Tonelli Roberto, Protti Alessandro, Spinelli Elena, Grieco Domenico Luca, Yoshida Takeshi, Jonkman Annemijn H, Akoumianaki Evangelia, Telias Irene, Docci Mattia, Rodrigues Antenor, Perez Joaquin, Piquilloud Lise, Beitler Jeremy, Liu Ling, Roca Oriol, Pisani Lara, Goligher Ewan, Carteaux Guillaume, Bellani Giacomo, Clini Enrico, Zhou Jian-Xin, Grasselli Giacomo, Jaber Samir, Demoule Alexandre, Talmor Daniel, Heunks Leo, Brochard Laurent, Mauri Tommaso
Respiratory Disease Unit, Department of Surgical and Medical Sciences of Motherhood and Child, University Hospital of Modena, Milan, Italy.
Department of Biomedical Sciences, Humanitas University, Pieve Emanuele, Milan, Italy.
Crit Care. 2025 Jul 31;29(1):339. doi: 10.1186/s13054-025-05526-0.
Monitoring inspiratory drive and effort may aid proper selection and setting of respiratory support in patients with acute respiratory failure (ARF), whether they are intubated or not. Although diaphragmatic electrical activity (EAdi) and esophageal manometry can be considered the reference methods for assessing respiratory drive and inspiratory effort, respectively, various alternative techniques exist, each with distinct advantages and limitations. This narrative review provides a comprehensive overview of bedside methods to assess respiratory drive and effort, with a primary focus on patients with ARF. First, EAdi and esophageal manometry are described and discussed as reference techniques. Then, alternative methods are categorized along the neuromechanical pathway from inspiratory drive to muscular effort into three groups: (1) techniques assessing the respiratory drive: airway occlusion pressure (P0.1), mean inspiratory flow (Vt/Ti) and respiratory muscle surface electromyography (sEMG); (2) techniques assessing the respiratory muscle effort: whole-breath occlusion pressure (ΔPocc), pressure-muscle index (PMI), nasal pressure swing (ΔPnose), diaphragm ultrasonography (USdi), central venous pressure swing (ΔCVP), breathing effort (BREF) models, and flow index; (3) techniques and clinical parameters assessing the consequences of effort: tidal volume (Vt), electrical impedance tomography (EIT), dyspnea. For each, we summarize the physiological rationale, measurement methodology, interpretation of results, and key limitations.

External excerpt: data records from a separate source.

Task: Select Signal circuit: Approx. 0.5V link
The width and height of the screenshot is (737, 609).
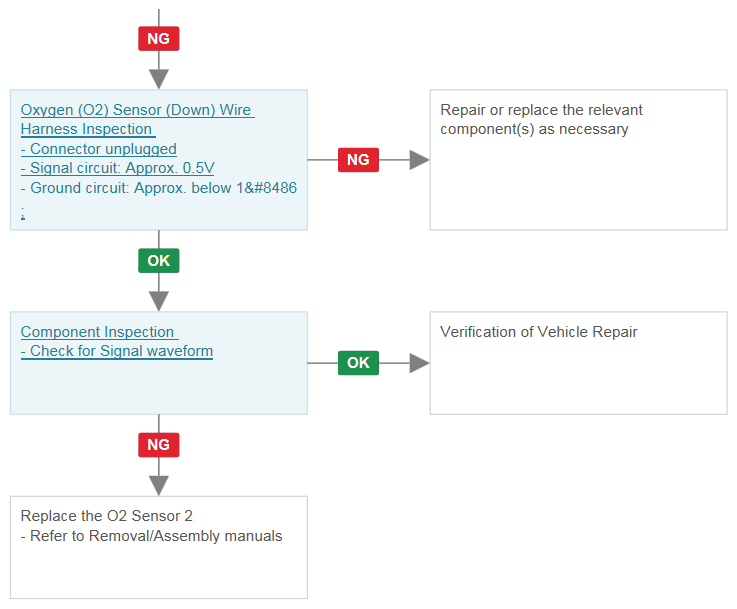Action: click(x=118, y=168)
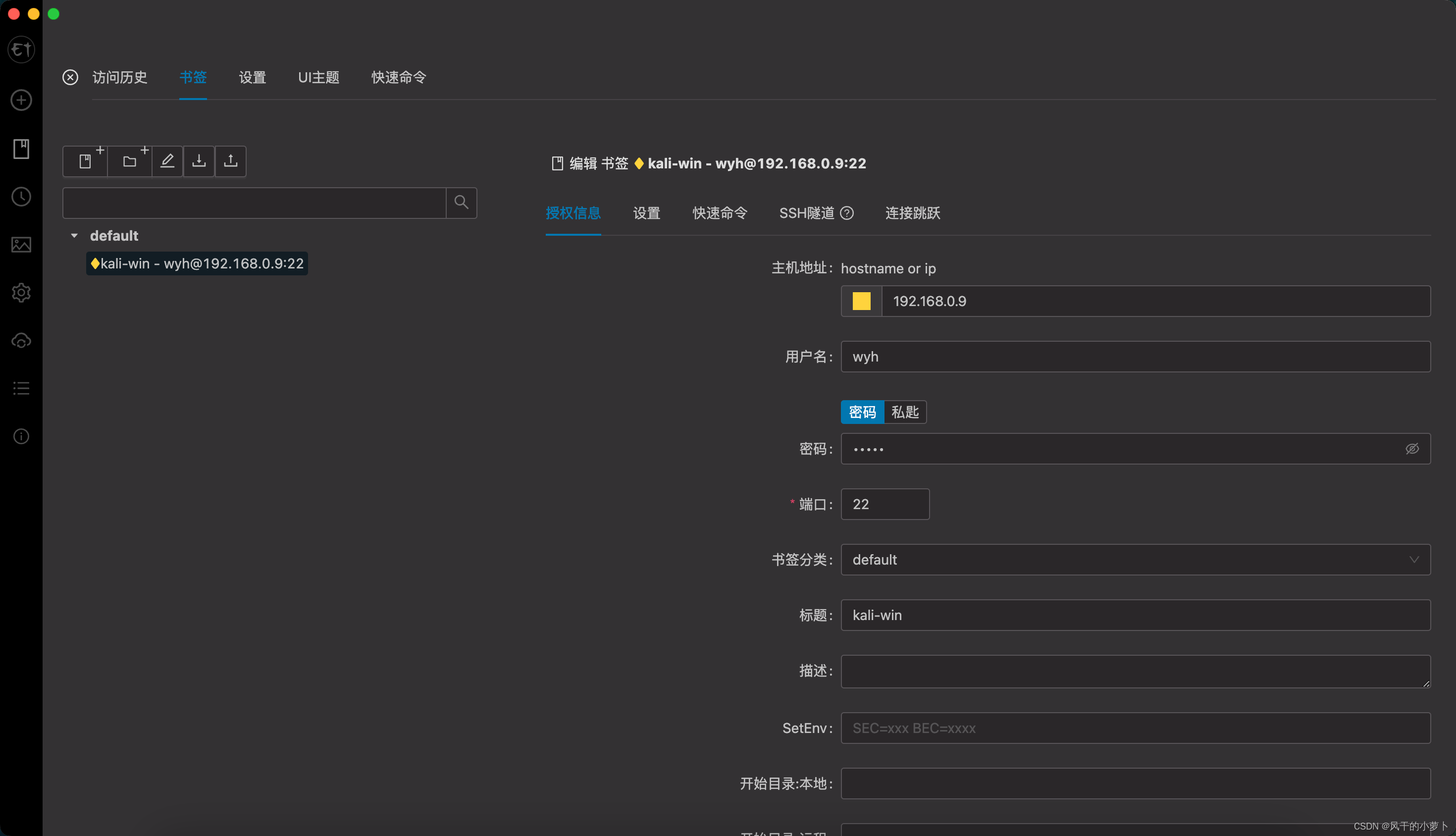Collapse the default bookmark group
The height and width of the screenshot is (836, 1456).
74,236
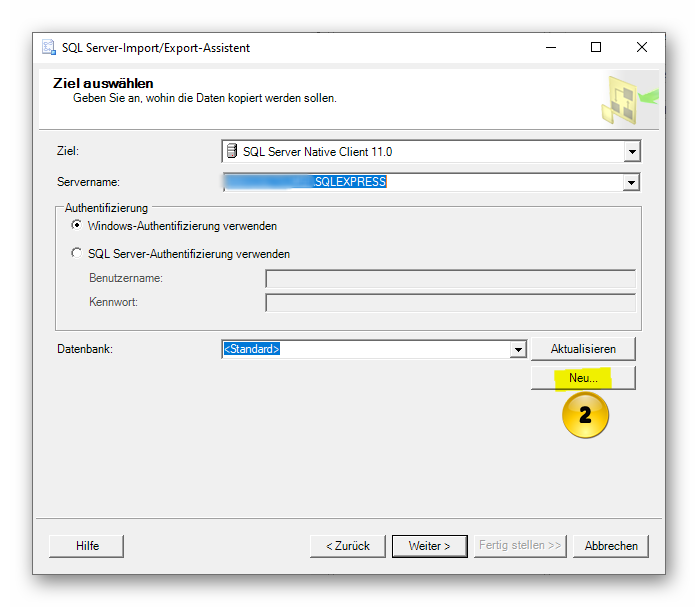
Task: Open Hilfe for this wizard page
Action: [x=87, y=546]
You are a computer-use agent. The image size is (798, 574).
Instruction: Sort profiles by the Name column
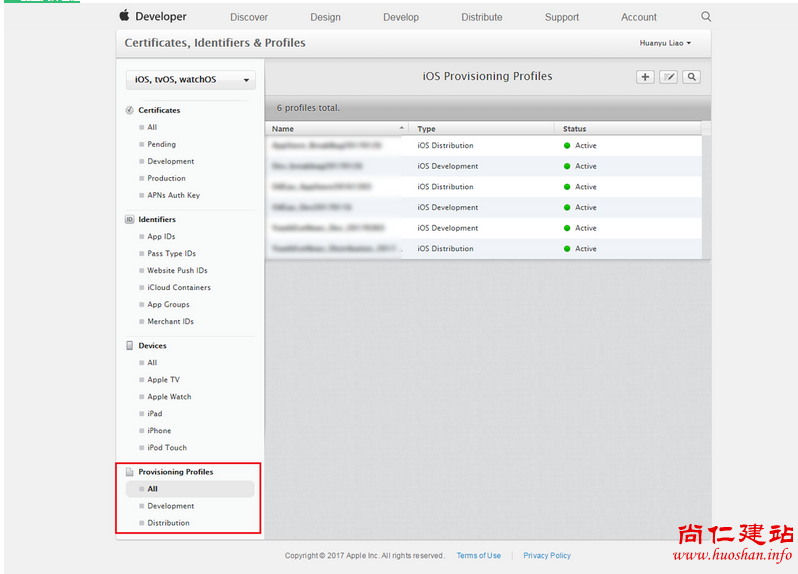[x=338, y=129]
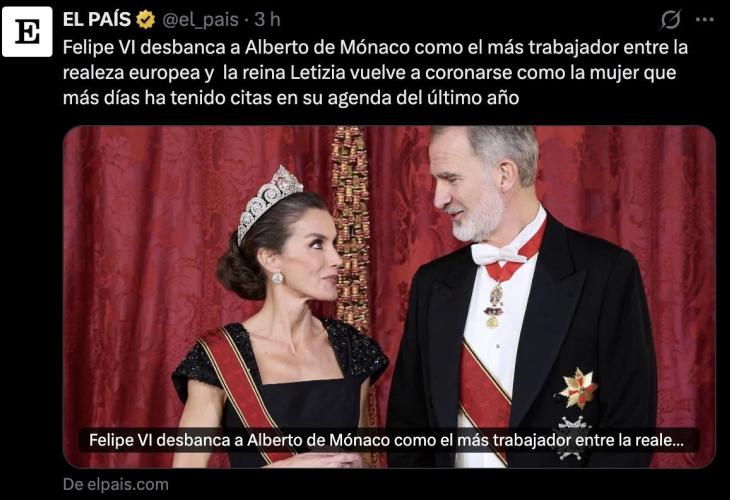Open the three-dot more options menu
The width and height of the screenshot is (730, 500).
(x=704, y=20)
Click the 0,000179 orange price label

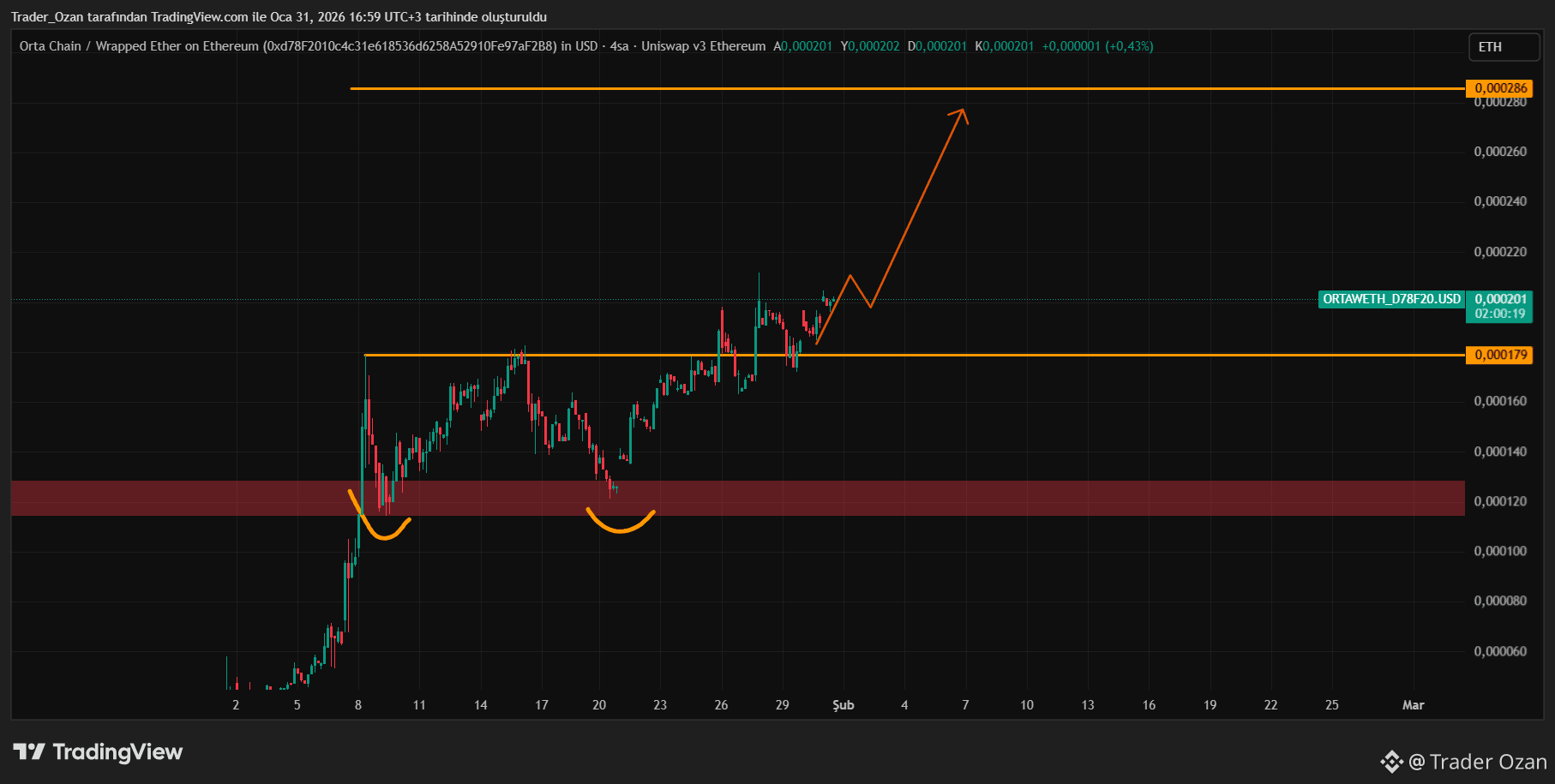pyautogui.click(x=1500, y=355)
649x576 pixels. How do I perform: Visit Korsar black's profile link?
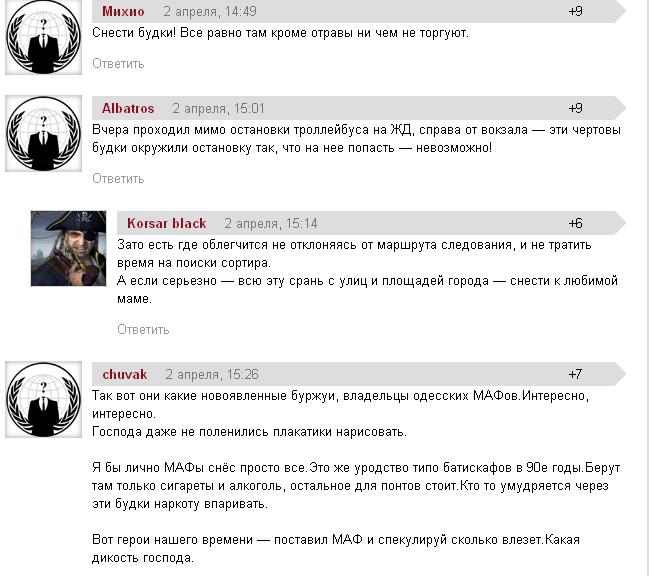click(x=166, y=223)
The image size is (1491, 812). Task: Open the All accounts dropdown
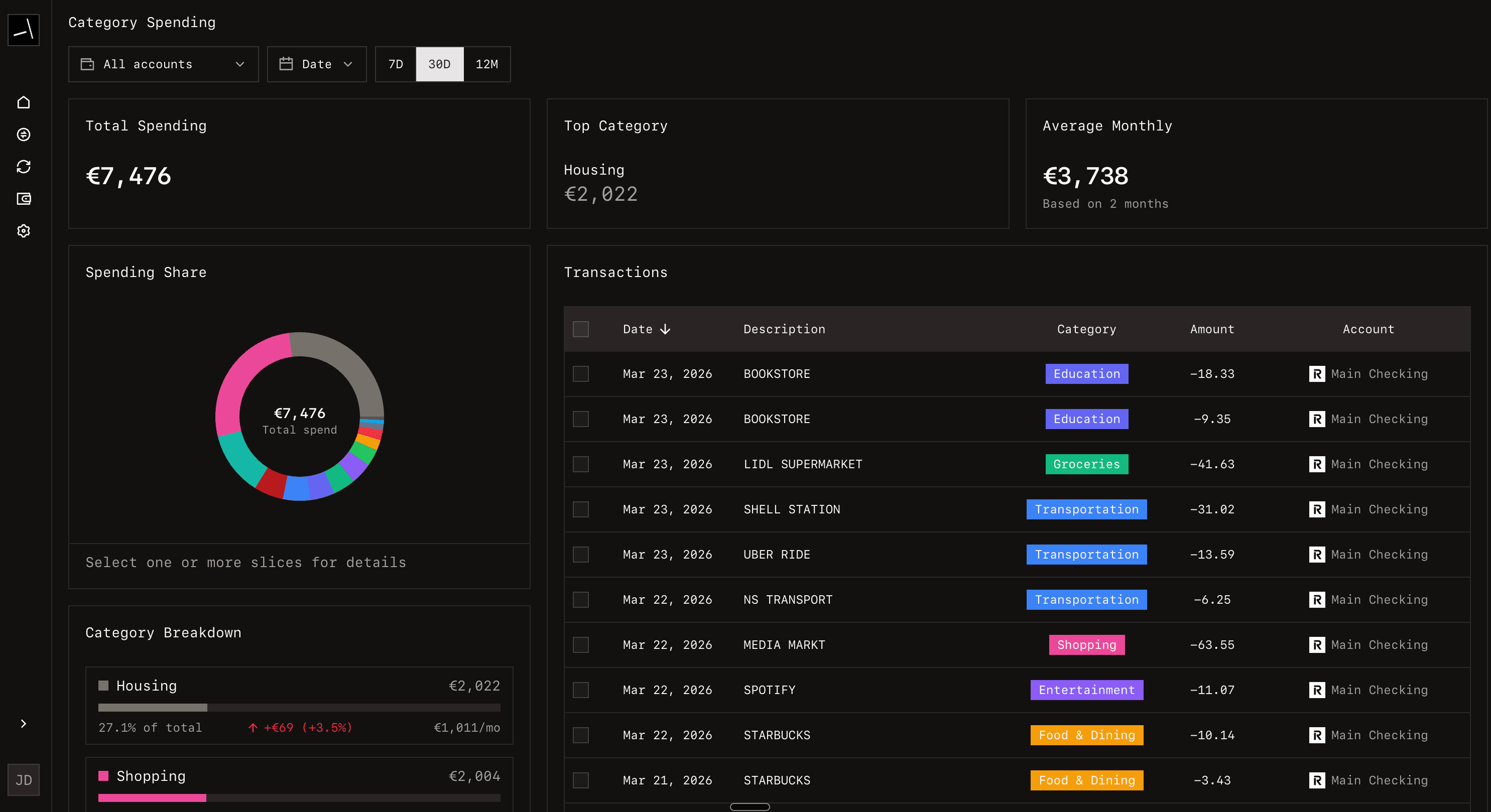(x=163, y=64)
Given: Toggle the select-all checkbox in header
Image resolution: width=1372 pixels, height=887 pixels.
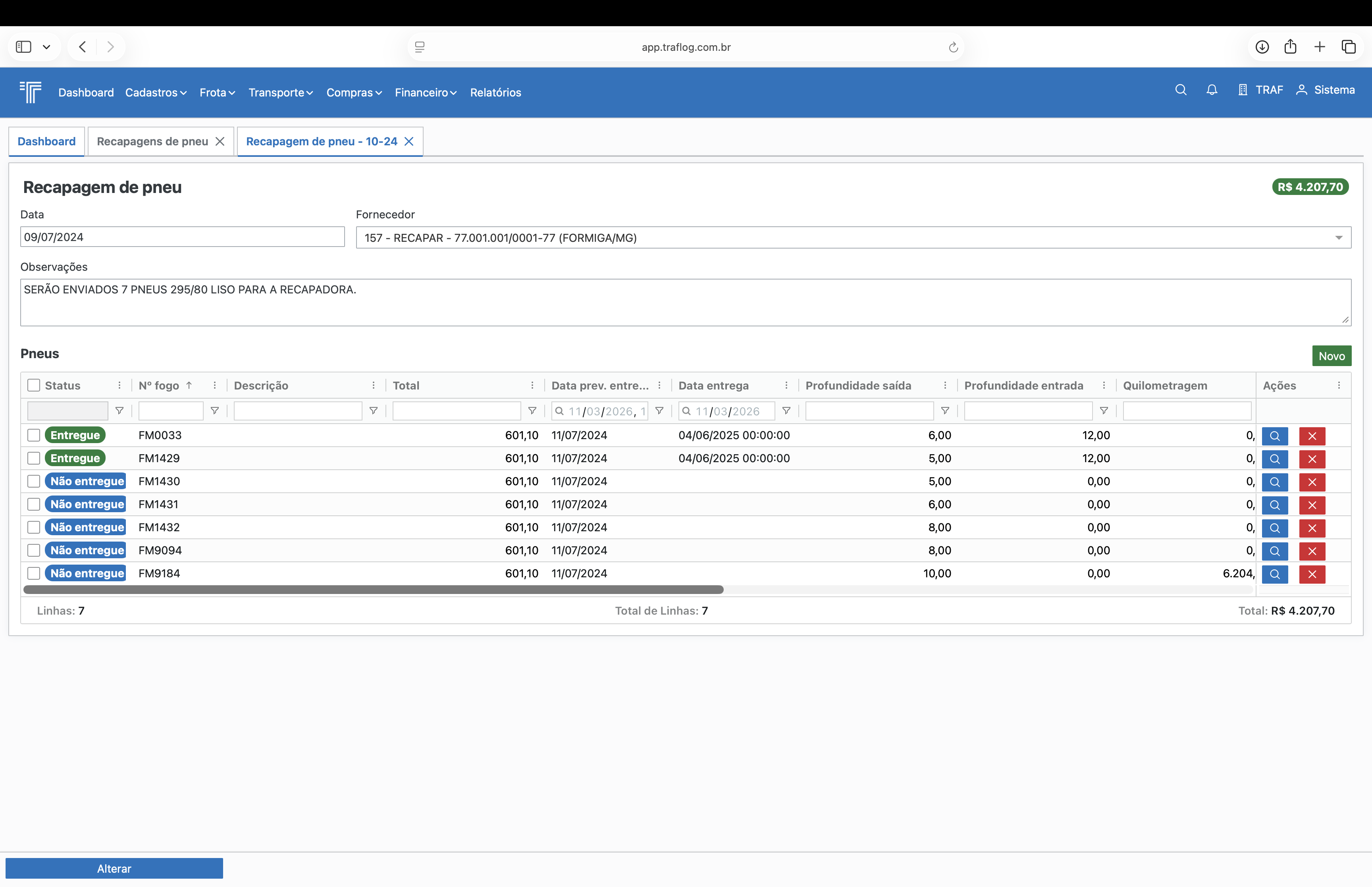Looking at the screenshot, I should coord(34,385).
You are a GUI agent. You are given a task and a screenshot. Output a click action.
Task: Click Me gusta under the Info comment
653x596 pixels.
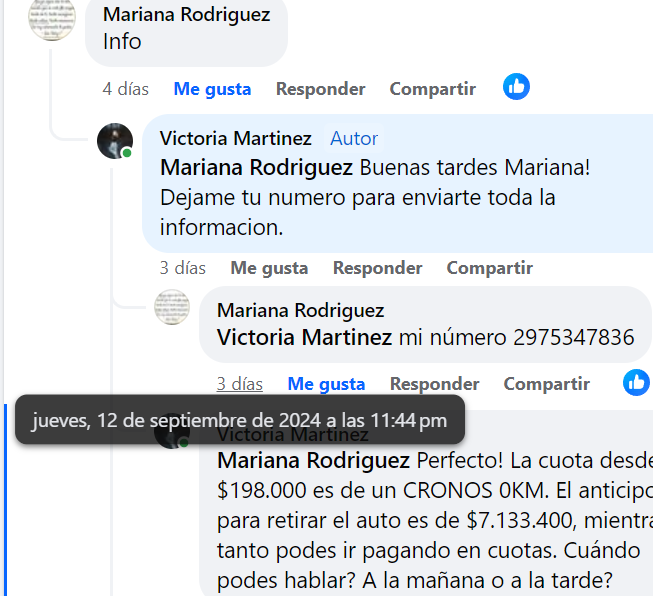click(212, 89)
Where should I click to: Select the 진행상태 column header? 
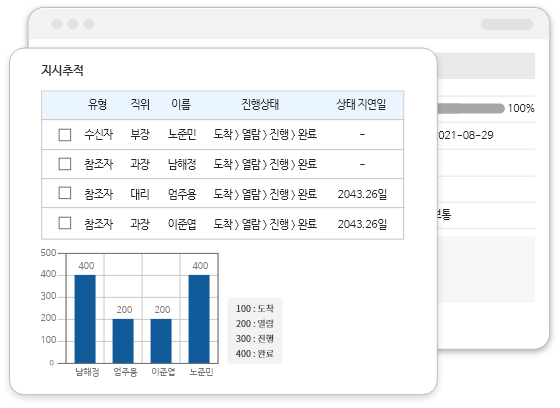click(x=260, y=104)
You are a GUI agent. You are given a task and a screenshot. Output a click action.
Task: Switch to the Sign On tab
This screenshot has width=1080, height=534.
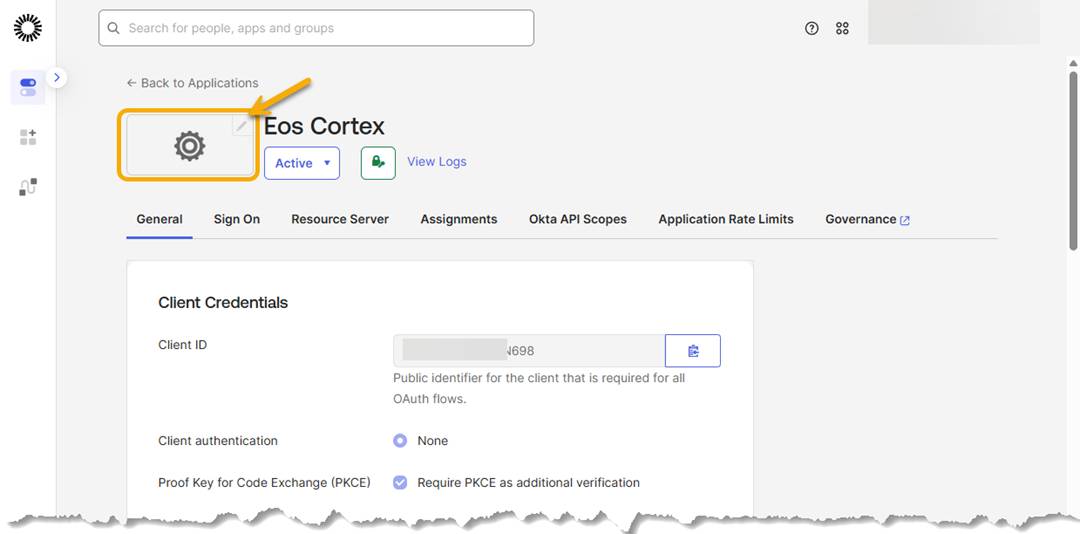coord(237,219)
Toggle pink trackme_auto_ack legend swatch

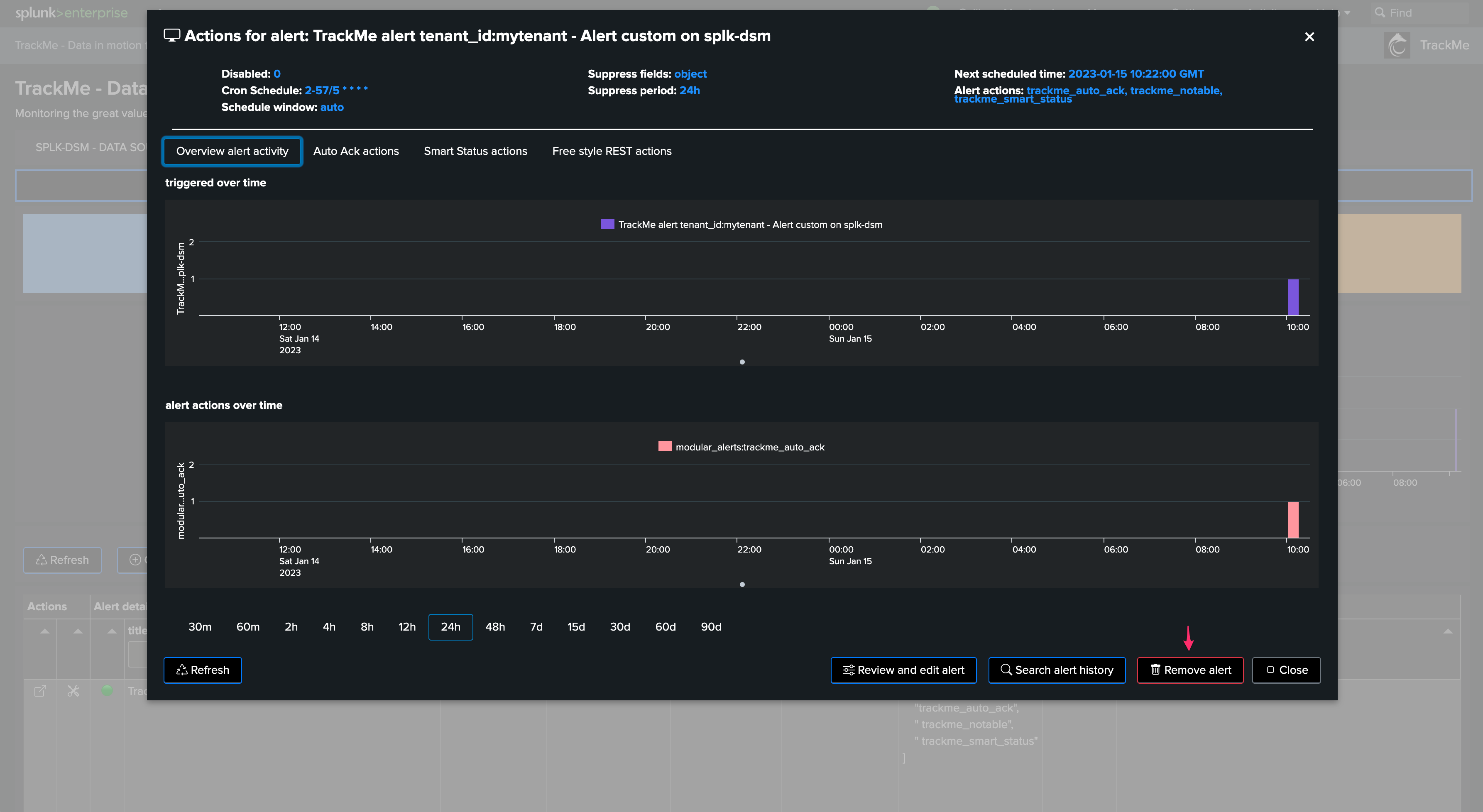point(664,447)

The online version contains supplementary material available at 10.1186/s13054-025-05526-0.
监测吸气驱动力和努力程度可能有助于为急性呼吸衰竭(ARF)患者正确选择和设置呼吸支持,无论患者是否已插管。尽管膈电活动(EAdi)和食管测压法可分别被视为评估呼吸驱动力和吸气努力程度的参考方法,但仍存在各种替代技术,每种技术都有其独特的优点和局限性。本叙述性综述全面概述了评估呼吸驱动力和努力程度的床边方法,主要关注ARF患者。首先,将EAdi和食管测压法作为参考技术进行描述和讨论。然后,沿着从吸气驱动力到肌肉努力的神经机械途径,将替代方法分为三组:(1)评估呼吸驱动力的技术:气道阻断压(P0.1)、平均吸气流量(Vt/Ti)和呼吸肌表面肌电图(sEMG);(2)评估呼吸肌努力程度的技术:全呼吸阻断压(ΔPocc)、压力-肌肉指数(PMI)、鼻压摆动(ΔPnose)、膈肌超声检查(USdi)、中心静脉压摆动(ΔCVP)、呼吸努力(BREF)模型和流量指数;(3)评估努力后果的技术和临床参数:潮气量(Vt)、电阻抗断层成像(EIT)、呼吸困难。对于每种方法,我们总结了其生理原理、测量方法、结果解释和主要局限性。
在线版本包含可在10.1186/s13054-025-05526-0获取的补充材料。